Archiving against erasure

Counter-archiving to disrupt dominant historical narratives and centre our untold stories.

A collection of queer and activist ephemera is laid out on the table.

There are many decisions to be made when building an archive. These decisions have often been made by individuals in positions of privilege or by institutions themselves. This means that archives have often been used to perpetuate misinformation or selective information in the name of crafting historical narratives that maintain current power structures. 

This potential misuse of archives, though, does not take away from their importance. It also demonstrates the potential of archives to communicate ideologies, use historical narratives to influence contemporary communities, and give certain identities or legacies authority and validation. This potential can be used to perpetuate or disrupt social narratives.1

To this end, archives have also been taken up by activists and marginalized communities looking to preserve their histories for future generations. The creators of these counter-archives make decisions along the way that intentionally disrupt traditional archival practice to counter the spread of misinformation, question the status of the institutional archive, and validate historical legacies that have previously been erased by traditional archival practice.

The first counter-archive I discovered was the Lesbian Herstory Archive (LHA) in New York. The LHA began in the apartment of Joan Nestle and Deborah Edel in the 1970s. The LHA now resides in a house in Brooklyn. Its founders were motivated to begin archiving lesbian herstory because they “realized that lesbian history was disappearing as quickly as it was being made. [Their] mission is to gather and preserve records of Lesbian lives and activies so that future generations will have ready access to materials relevant to their lives.”

The LHA is not just collecting, though. They are collecting according to standards established by the community and transparently displayed on their website. There are many archivists and scholars calling for transparency because they recognize that archiving is always informed by a point of view and that it is better to be honest about what point of view we are working from. 2

This practice of transparency recognizes the inherently political nature of galleries and archives. For the LHA these standards inform what they collect: they take all objects (posters, buttons, unpublished papers, art work, etc.) from everyone who identifies as a lesbian. Things like buttons, which might not be considered worthy of a traditional gallery or museum space, are valued here. These smaller more day-to-day objects are called ephemera. 

By collecting such a wide range of objects from a wide range of people the LHA is recognizing and preserving the diversity and intersectionality of lesbian lives.

These community standards also affect who sees the collections and how they see them. Often when we go into an archive – like the local University of Victoria (UVic) special collections or internationally popularized archives like the British Library – we need to know exactly what we are looking for, know how to sign it out, bring ID, and then wait while the librarian disappears into the back to get the object we requested. There are security reasons for this, apparently, but it also creates a lot of barriers.
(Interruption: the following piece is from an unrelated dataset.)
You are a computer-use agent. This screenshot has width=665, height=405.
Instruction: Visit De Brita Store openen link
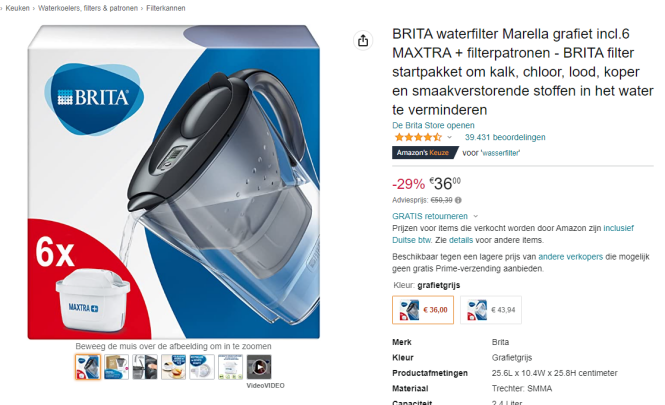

We need ID first of all, but we also require a pre-existing knowledge of what is in the collection. This also means we do not get to see how the objects are stored or how other objects are organized around them. 

This is not the system at the LHA. To ensure accessibility and transparency the LHA operates with an open-stacks system. Anyone can come in and browse the collection at their leisure. There is no rush. Everyone can dwell, explore, and connect to their history.

These community standards and goals also affect how the LHA runs administratively. They do not take any institutional funding – no big lump sums from one organization that might have an agenda of its own – no government grants. Instead, it runs entirely on volunteers and individual donations. It is also a house and therefore physically separate from any institutions. As it critiques institutional spaces, it is separate from those spaces. 

The LHA is very committed to the hominess of the house and so a member of the collective always lives there to ensure it feels like a lived-in, welcoming space.

Anne Cvetkovich describes it as “more of a community centre than a research institution.”3

Counter-archives must always be adaptable to the needs of the communities they serve. During the Covid-19 pandemic the LHA has continued to be available. They have digital collections available for exploring for those of us not in New York, and have also hosted online events such as “Black Lesbian Futures” in April 2021. 

As we look ahead to disrupting archival practice and being accountable to the history of misinformation created by traditional archives, we do not need to start from nothing. The LHA is one of many counter-archives with practices that can be used to guide us forward as we explore what alternate forms are available for creating (and recreating) bodies of [historical/herstorical/hirstorical] information.

Notes

  1. [DWAN] Digital Women’s Archive North. “The Feminists Are Cackling in the Archive.” Feminist Review, no. 115 (2017): 155-64. Accessed May 17, 2021. https://doi.org/10.1057%2Fs41305-017-0024-4.
  2. Kim, Dorothy. “Remaking History: Lesbian Feminist Historical Methods in the Digital Humanities,” in Bodies of Information: Intersectional Feminism and Digital Humanities, ed. Elizabeth Losh and Jaqueline Wernimont. Minneapolis: University of Minnesota Press (2018) 131-156.
  3. Anne Cvetkovich. “In the Archive of Lesbian Feelings,” in An Archive of Feelings: Trauma, Sexuality, and Lesbian Public Cultures. Durham, North Carolina: Duke University Press, 2003,  241.] The photocopier is next to the kitchen appliances and the reading room is in the living room.